What would it mean for a school to be structured functionally?

Restructuring mainly changes the inside of a company; rebranding changes how it presents to
the world outside. Check out this ongoing rebranding effort by a recently revitalized Air India, or
ask Gemini about Google’s rebranding of its AI chatbot, Bard. Investigate these examples and
those below, as well as others happening throughout the year, then discuss with your team: can
a rebranding succeed even if the product or service stays the same? And should consumers have
a voice in rebranding campaigns?


Dunkin’ | T-Mobile | Pringles | The Gap

Twitter (X) | Leeds United | Royal Mail
The first example of modern franchises is hard to pin down, but is most likely a chain of hair
salons, the Harper Method Shops, founded by the Canadian-American Martha Matilda Harper in
the 1890s; such coordination may have been impossible without 19th century advances in
communication technology. Explore the other new business models below, then discuss with
your team: which ones could have existed earlier if someone had thought of them, and which
ones, like franchises, had to wait for key technological innovations or social changes?

crowdsourcing | subscription | drop-shipping

peer-to-peer | freemium | razor-and-blades | multi-level marketing

virtual storefronts | pop-up shops | VAR (Value-Added Reseller)

One famous business model change occurred not in a traditional corporation but on an
American baseball team, the Oakland Athletics, which adopted a new data-driven approach to
decision-making in 2002. Their plan, to spend less money more strategically, and to ignore gut
feelings in favor of statistical evidence, succeeded so brilliantly that, 20 years later, the book
written about it—Moneyball—is still inspiring other industries to reimagine their approaches,
from digital marketers to political parties. Discuss with your team: when would you want to
follow a Moneyball approach, and when is it better to make decisions based on emotion,
intuition, or tradition rather than on careful analysis of the data?

In the early 1990s, the company Barnes & Noble opened massive bookstores across the United
States—equipping them with cafés where you could read for hours without buying any books.

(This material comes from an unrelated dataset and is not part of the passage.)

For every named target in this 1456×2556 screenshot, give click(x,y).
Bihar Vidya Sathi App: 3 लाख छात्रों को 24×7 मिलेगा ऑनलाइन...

Yet, even as Barnes & Noble drove many smaller bookstores out of business, a different company
was reimagining the entire industry: Amazon. Confronted with this largest bookstore on Earth
(.com), Barnes & Noble itself entered a long decline. Yet, lately, it has found success again—and
is even benefitting from TikTok. Discuss with your team: what turned the company’s fortunes
around, and what other products or industries that seemed doomed might be able to find new
ways to succeed?

The biggest box stores of all—hypermarkets—were also ascendant in the 1990s, with so many
Walmarts opening in small cities that economists dubbed their impact on local communities “the
Walmart effect.” Explore the impacts that such “big retail” can have on communities, then
discuss with your team: would your neighborhood benefit from having a store like a Walmart—
or does it already? Consider the following poetic and artistic selections, then discuss with your
team: what aspects of the consumer experience are they capturing effectively, and how would
you update them in the year 2024?

Supermarket Shopper | Duane Hanson (1971)

“A Supermarket in California” | Alan Ginsburg (1984)

99 Cent | Andreas Gursky (1999)

1990 had only just begun when McDonald’s opened its first location in the Soviet Union; despite
freezing weather and long lines, it served 30,000 customers on opening day. By the end of the
nineties, there were nearly a hundred McDonalds across Russia and the Soviet Union no longer
existed. Today, the chain is gone altogether, replaced by a local brand with a remarkably similar
menu following the Russian invasion of Ukraine. Research the spread of global franchises in the
1990s, then discuss with your team: what can we learn about a country from the global
franchises that exist in it—and from those that thrive?

In the science fiction novel Foundation and Earth, the main character lands on a long-abandoned
human colony—and is instantly attacked by a pack of wild dogs. With no one around to take
them on walks, the colonists’ poodles and pugs had essentially become (very cute) wolves.
Explore the concepts of primary and secondary succession, in which the web of species in an
ecosystem changes whenever one goes extinct or the environment shifts around them. A recent
study has shown that the animal most successful at filling an extinct counterpart’s niche is not
always the one most closely related to the original; pay special attention to the giant
llama, Macrauchenia, and to which animal has recently replaced it in the Colombian
countryside. (Spoiler alert: it isn’t the alpaca.) Discuss with your team: if we were to de-extinct a
species in hopes of reintroducing it into the wild, what would we do with the animals that have
already taken their place? If humans went extinct, what animals would be the most likely to
replace us?

No one is trying to de-extinct the giant llama, at least not yet, but scientists are targeting several
other animals. One European project, for instance, is back breeding very fit cows to resurrect the
auroch—a wild supercow—that humans hunted into extinction in the 1600s. Consider the work
of Colossal Biosciences, the only for-profit company dedicated to de-extinction, then discuss
with your team: which of the animals below would be the most profitable to de-extinct? Are
there any we should be leaving in its grave forever?


dodo | wooly mammoth | Pyrenean ibex | mastodon

passenger pigeon | moa | thylacine | Carolina parakeet
The departure of most Western brands from Russia was a massive disruption to a different
ecosystem: a commercial one. Every shopping mall was left littered with boarded-up storefronts.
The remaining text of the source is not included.